To-do list:
A – List every feature or area of SQL Server that the SQL Server XML tutorial says stores or produces XML.
B – Carry the SQL Server XML tutorial forward from its final sentence.

The Art of SQL Server Database Administration, Development, and Career Skills for the Technically Minded
“I don’t always query XML, but when I do; I drink dos equis” – Dan Sorensen.
This is the first tutorial in a complete series on XPath/XQuery. The master post for this series can be found here.
Whether you like it or not, XML is everywhere in SQL Server. It isn’t a matter of if you’ll have to deal with XML as a DBA but when. Take a quick look at the sys.dm_os_ring_buffers. This little gem stores a wealth of knowledge about what’s going on with your server’s memory. If you run a select statement against that dmv however you will find that all the really helpful information is stored within an XML document. XML also pops up in query plans, deadlock graphs, extended events, and a growing number of other areas within SQL Server critical to DBAs.
Grant Fritchey wrote an excellent article last year on navigating the XML message provided by the ring buffer dmv. After you complete my walk-through I challenge you to use XPath to modify, extend, and build upon what he wrote. The key to learning something is using it in practice.

Item coordinate data:

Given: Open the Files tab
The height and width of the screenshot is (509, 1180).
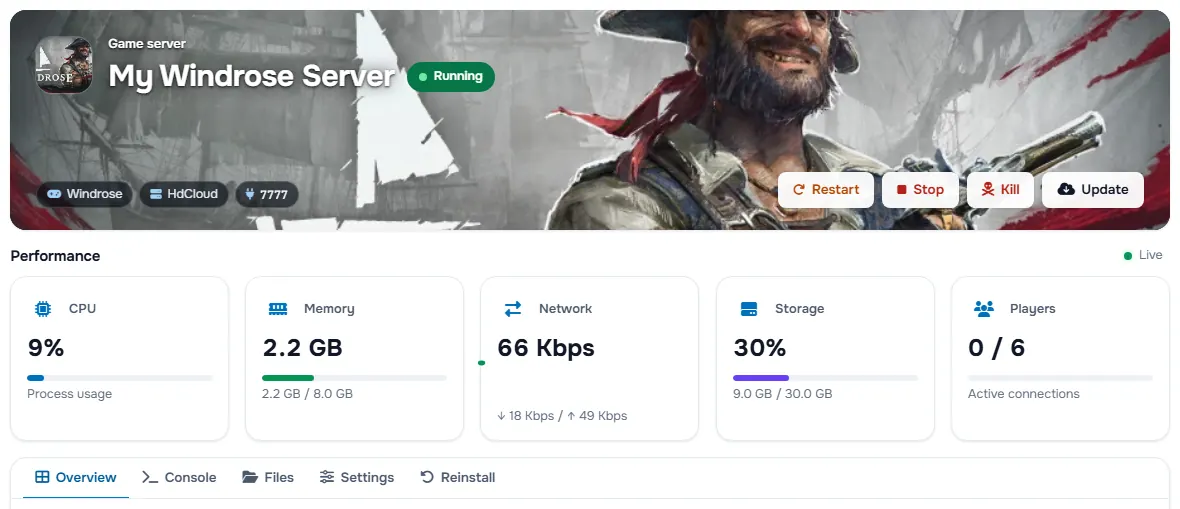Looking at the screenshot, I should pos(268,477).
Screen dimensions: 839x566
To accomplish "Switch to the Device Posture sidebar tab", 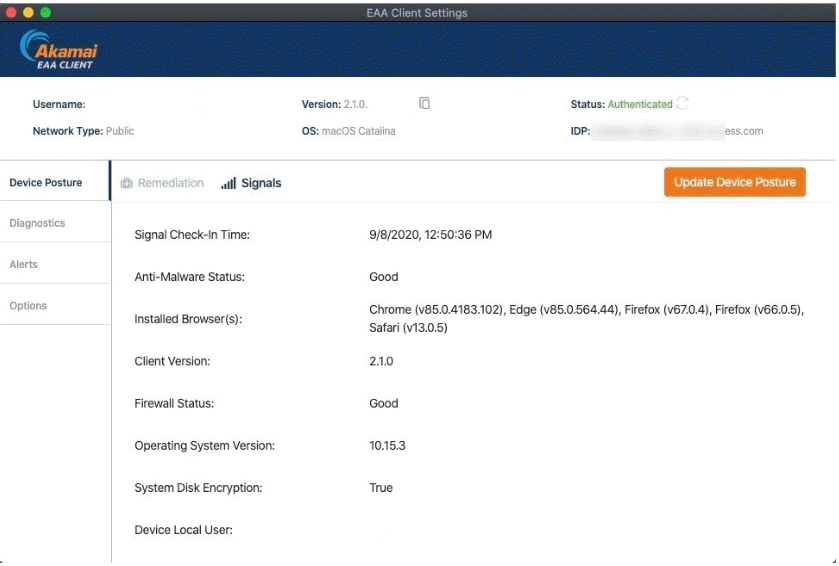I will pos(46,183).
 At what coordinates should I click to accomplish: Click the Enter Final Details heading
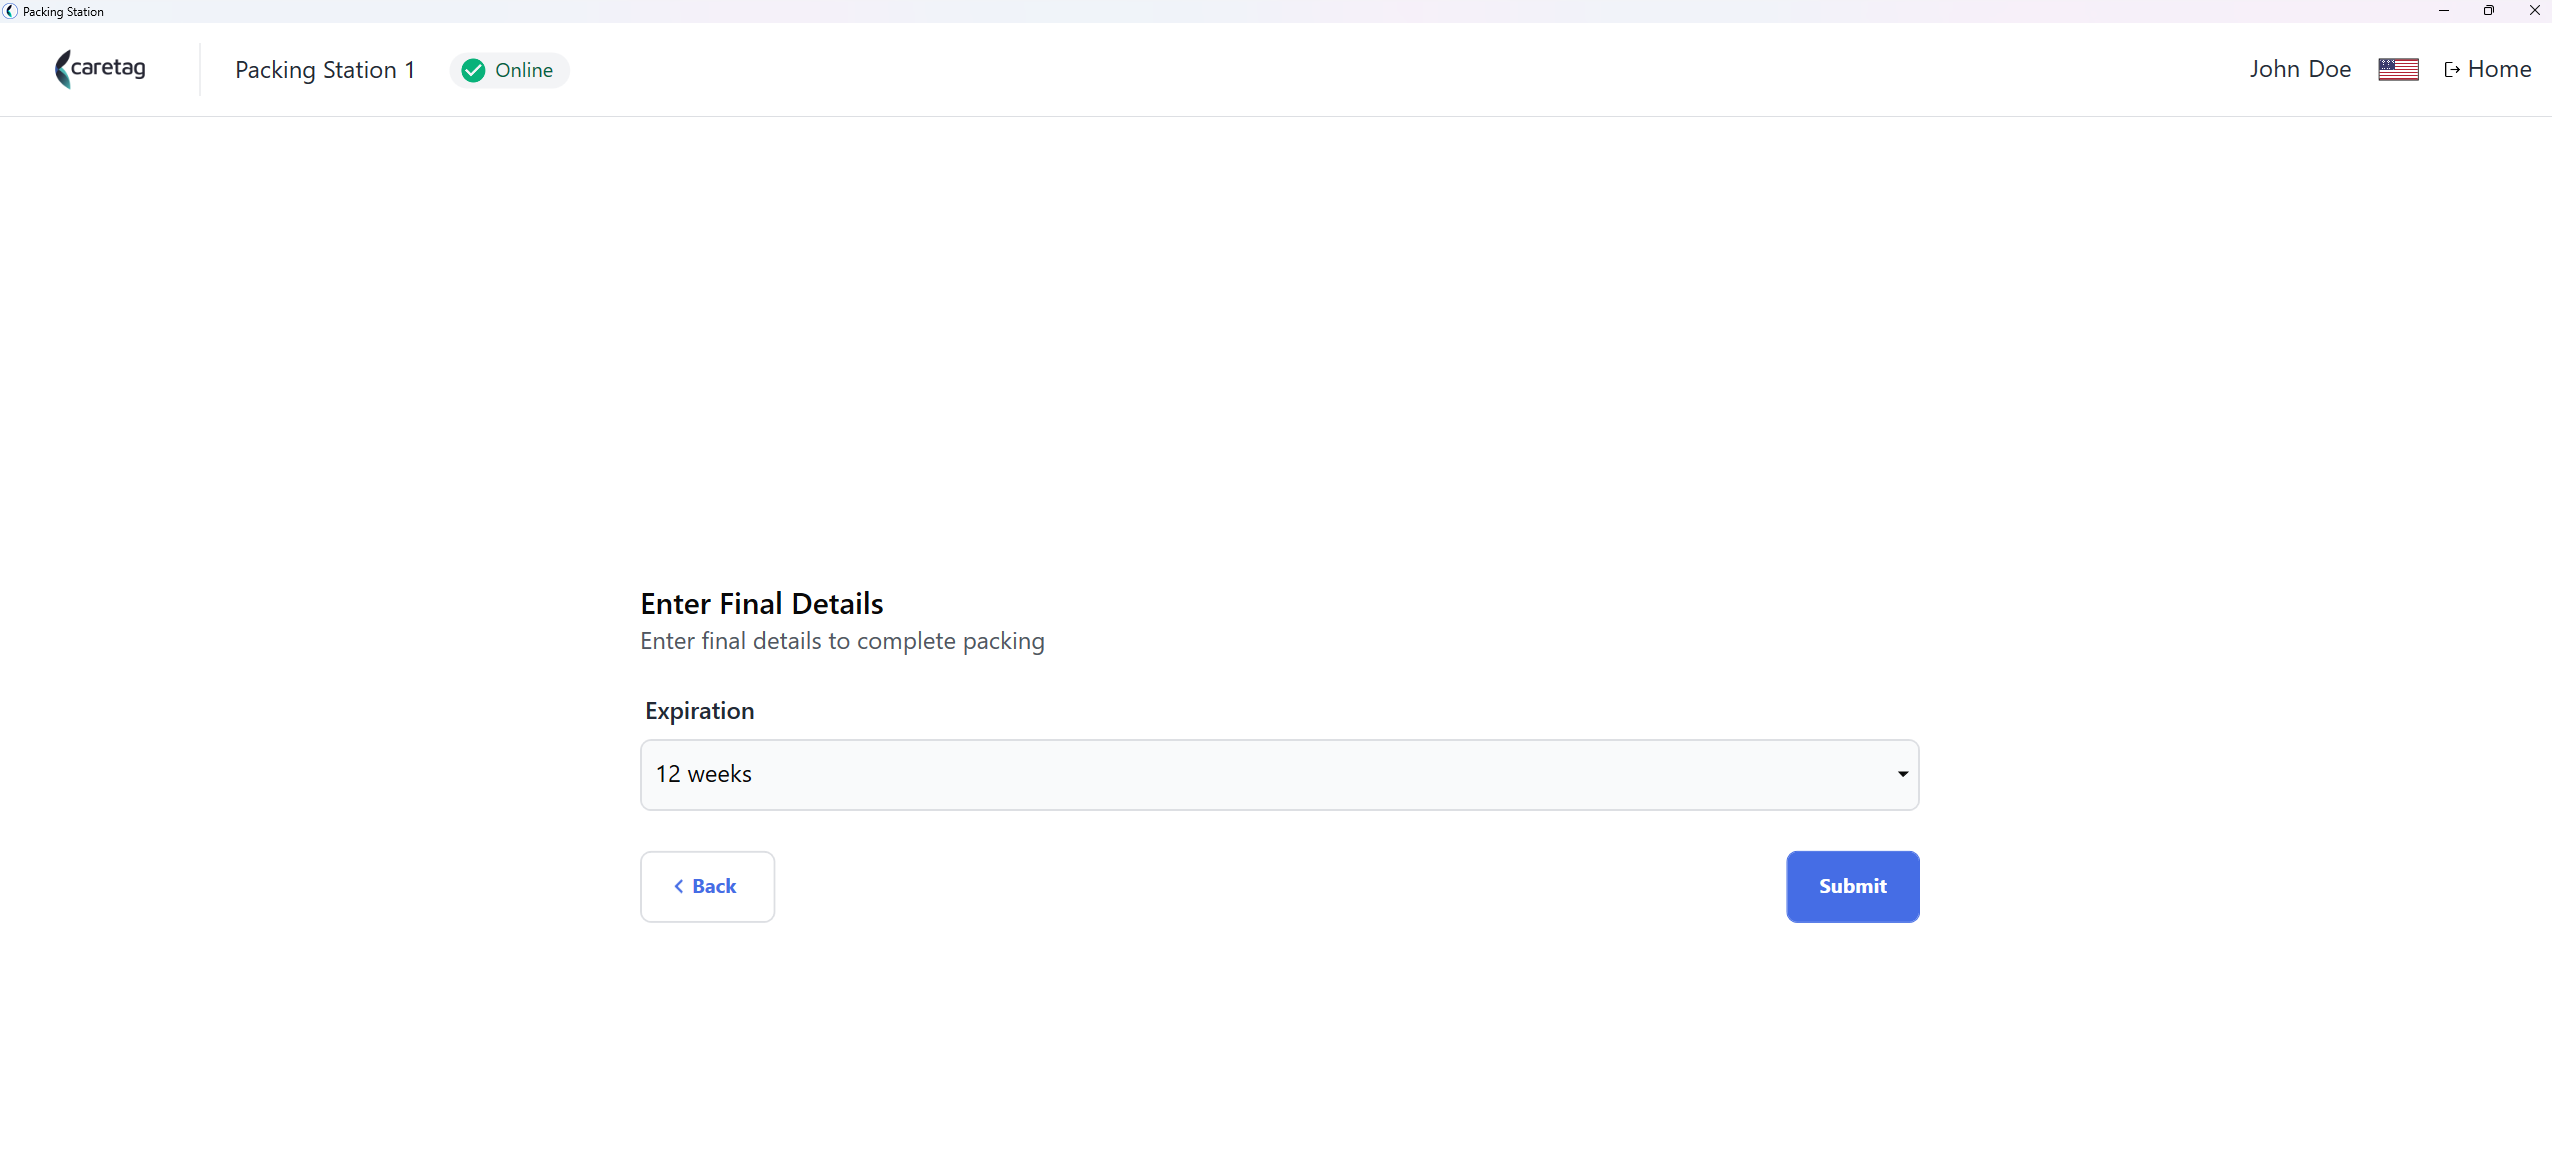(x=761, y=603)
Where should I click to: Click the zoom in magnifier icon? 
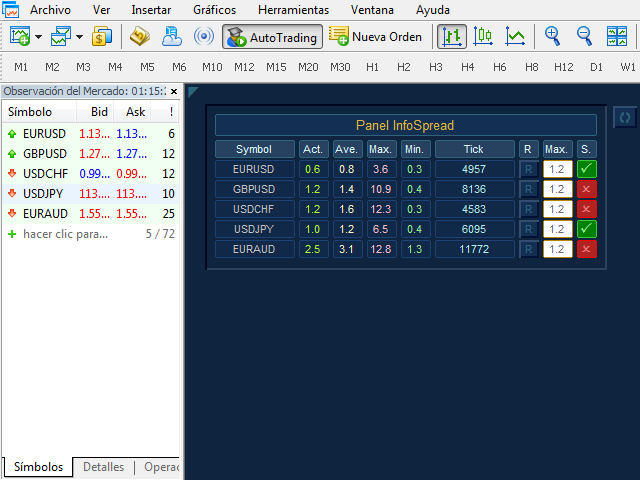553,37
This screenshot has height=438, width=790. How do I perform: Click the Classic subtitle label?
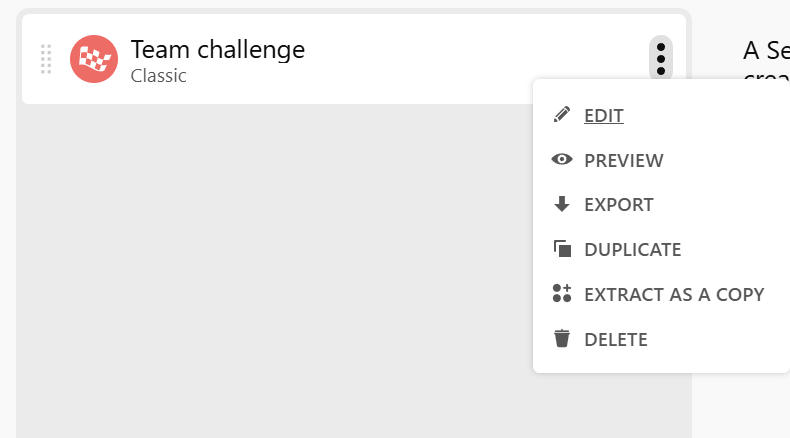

Solved problems:
A –
- sys.dm_os_ring_buffers
- Query plans
- Deadlock graphs
- Extended events

B –
Navigating XML with XPath
Even though some people mistakenly use the two terms interchangeably XPath is actually a subset of XQuery. XQuery implements XPath; but each remain their own standard. Further, Microsoft does not implement 100% of either standard in SQL Server. The XPath and XQuery that you’ll find in SQL Server is a partial set of features defined in the XQuery 1.0 and XPath 2.0 W3C standards. (see link for full MS support document)
XPath is used for navigation of an XML document and can return a sequence of values contained within the element(s) identified by the path. XQuery can leverage XPath but also provides much more functionality of its own such as looping and re-ordering. It’s important to know the difference because while not as powerful, XPath alone is much more performant. I’ll tackle the larger topic of XQuery in my next post.
I’m a fantasy baseball geek so I wrote a simple baseball related XML document to use as an example. Thorough explanations abound on the web if you need a refresher on what makes a document valid XML.
DECLARE @x XML SET @x = '<fantasy> <player Position="3B"> <name>Evan Longoria</name> <team>Rays</team> <slg>512</slg> </player> <player Position="OF"> <name>Carolos Gonzales</name> <team>Rockies</team> <slg>530</slg> </player> <player Position="C"> <name>Buster Posey</name> <team>Giants</team> <slg>486</slg> </player> </fantasy>'; SELECT @x.query('fantasy/player/team')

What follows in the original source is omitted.